(Beginning of Data supplied)

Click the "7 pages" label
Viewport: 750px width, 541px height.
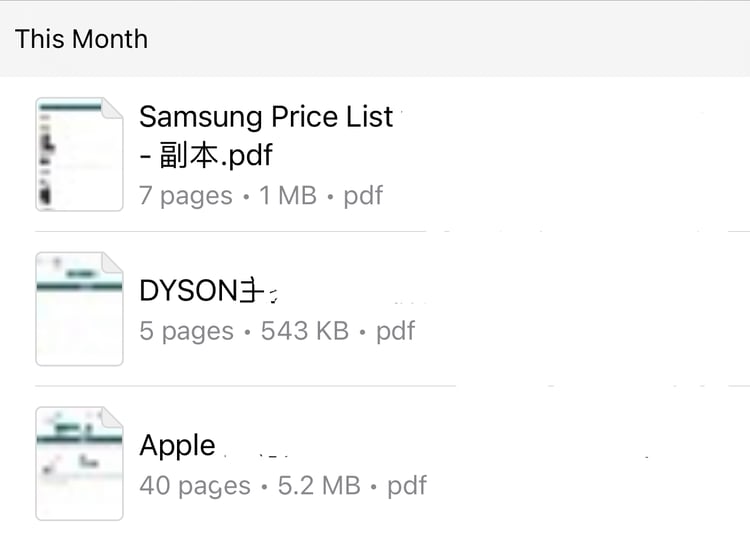click(186, 195)
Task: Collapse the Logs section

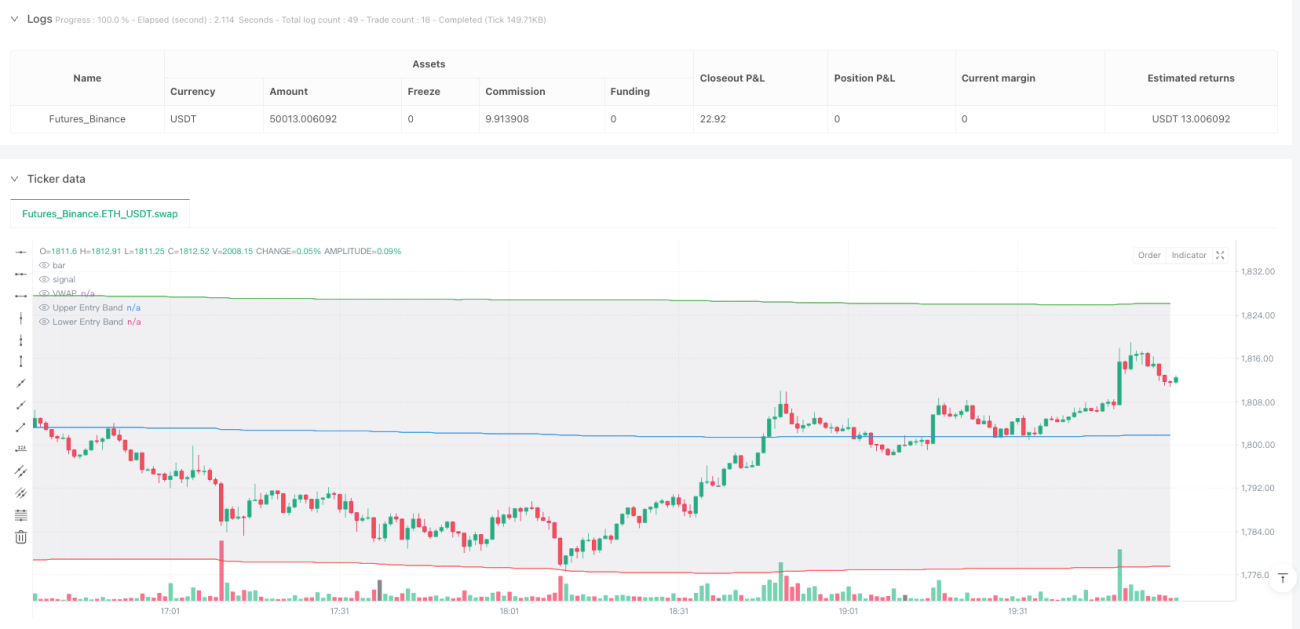Action: point(14,19)
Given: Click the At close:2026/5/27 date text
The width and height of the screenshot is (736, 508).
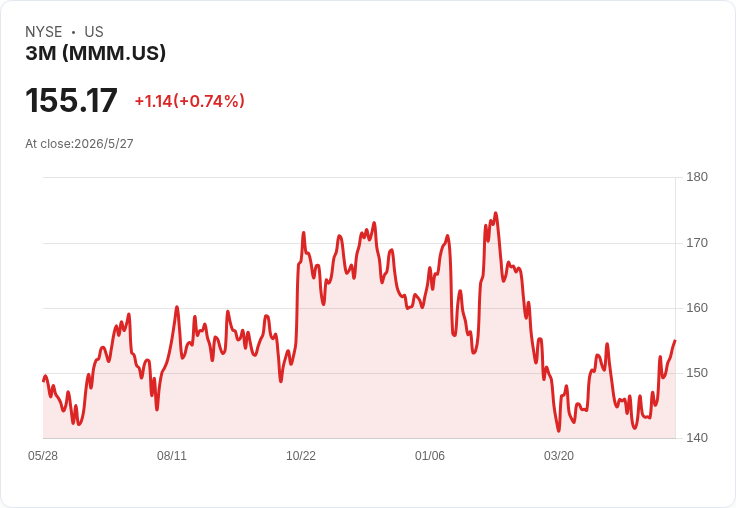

(End of Data supplied)

### Action item
Reproduce the listing word for word, but keep the pictures out of it.

### Solution to the exercise
Click the "7 pages" label
Viewport: 750px width, 541px height.
click(186, 195)
Task: Collapse the Logs section

Action: point(14,19)
Given: Click the At close:2026/5/27 date text
The width and height of the screenshot is (736, 508).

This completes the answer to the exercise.